• Fragmento:

Jesús no se contenta con cumplir rutinariamente la práctica general. A veces se levanta muy de madrugada y se va a un lugar solitario a orar ya antes del amanecer; otras veces, al terminar el día, se despide de todos y prolonga la oración del atardecer durante gran parte de la noche. (Mc 1, 35; 6, 46; 14, 32-42; Lc 6, 12). Jesús buscaba la soledad y el silencio para orar. Esta oración de Jesús no consiste en pronunciar verbalmente los rezos prescri­tos. Es una oración sin palabras, de carácter más bien contemplativo, donde lo esencial es el encuentro íntimo con Dios. Es lo que busca Jesús en esa atmósfera de silencio y soledad.

Es poco lo que sabemos sobre la postura exterior que adopta Jesús al orar. Casi siempre ora de pie, como todo judío piadoso, en actitud serena y confiada ante Dios, pero las fuentes nos dicen que la noche que pasó en Getsemaní, la víspera de su ejecución, ora “postrado en tierra”, en un gesto de abatimiento, pero también de sumisión total al Padre (Mc 14, 35).

Jesús se expresa ante Dios con total sinceridad y transparencia, incluso con su cuerpo. Al parecer, tenía la costumbre de orar “elevando sus ojos al cielo” (Mc 7, 34; Jn 11, 41; 17, 1), algo que no era frecuente en su tiempo, pues los judíos oraban de ordinario dirigiendo su mirada hacia el templo de Jerusalén, donde, según la fe de Israel, habita la Shekíná, es decir, la Presencia de Dios entre los hombres. Al elevar su mirada hacia el cielo, Jesús orientaba su cora­zón no hacia el Dios del templo, sino hacia el Padre bueno de todos.

• Datos proporcionados:
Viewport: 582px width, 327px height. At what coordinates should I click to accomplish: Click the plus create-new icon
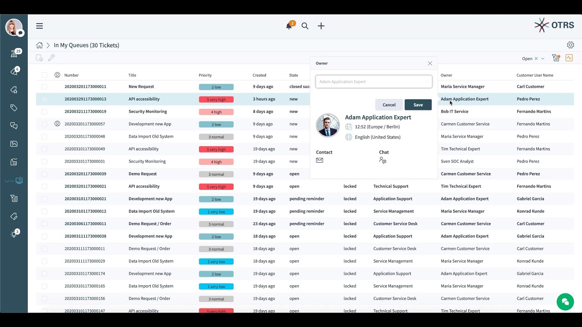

• Tareas:
1) Según el fragmento sobre la oración de Jesús, ¿hacia dónde dirigían de ordinario su mirada los judíos al orar?
2) Escribe la continuación del fragmento sobre la oración de Jesús a partir de su última oración.

• Respuestas:
1) Hacia el templo de Jerusalén.

2)
Jesús alimenta su vida diaria en esta oración contemplativa saliendo muy de mañana a un lugar retirado o pasando gran parte de la noche a so­las con su Padre. También durante su jornada de actividad seguía viviendo en comunión con él. No hay por qué esperar a la noche para bendecido. Allí mismo, en medio de la gente, pro­clama ante todos su alabanza a Dios.

Jesús sabe bendecir a Dios en cualquier momento del día. Le sale con toda espon­taneidad esa típica oración judía de “bendición” que no es propiamente una acción de gracias por un favor recibido, sino un grito del corazón hacia aquel que es la fuente de todo lo bueno. Al “bendecir”, el creyente judío orienta todo hacia Dios y remite las cosas a su bondad original.

La bendición comienza por lo general con una introducción: “Bendito eres, Se­ñor...”, sigue luego el motivo de la bendición y concluye con un breve resumen. Jesús recitó probablemente más de una vez una preciosa bendición que formaba parte de la oración para después de las comidas: “Bendito eres, Señor, Dios nuestro, rey del universo, que alimentas el mundo con tu bondad, tu amor y tu misericordia, tú que das el pan a toda carne. Su amor ha­cia nosotros es eterno y su gran bondad no nos ha faltado. Ningún bien nos faltará por su gran Nombre, pues él alimenta y abastece a todos. Bendito eres, Señor, que alimentas a todos”.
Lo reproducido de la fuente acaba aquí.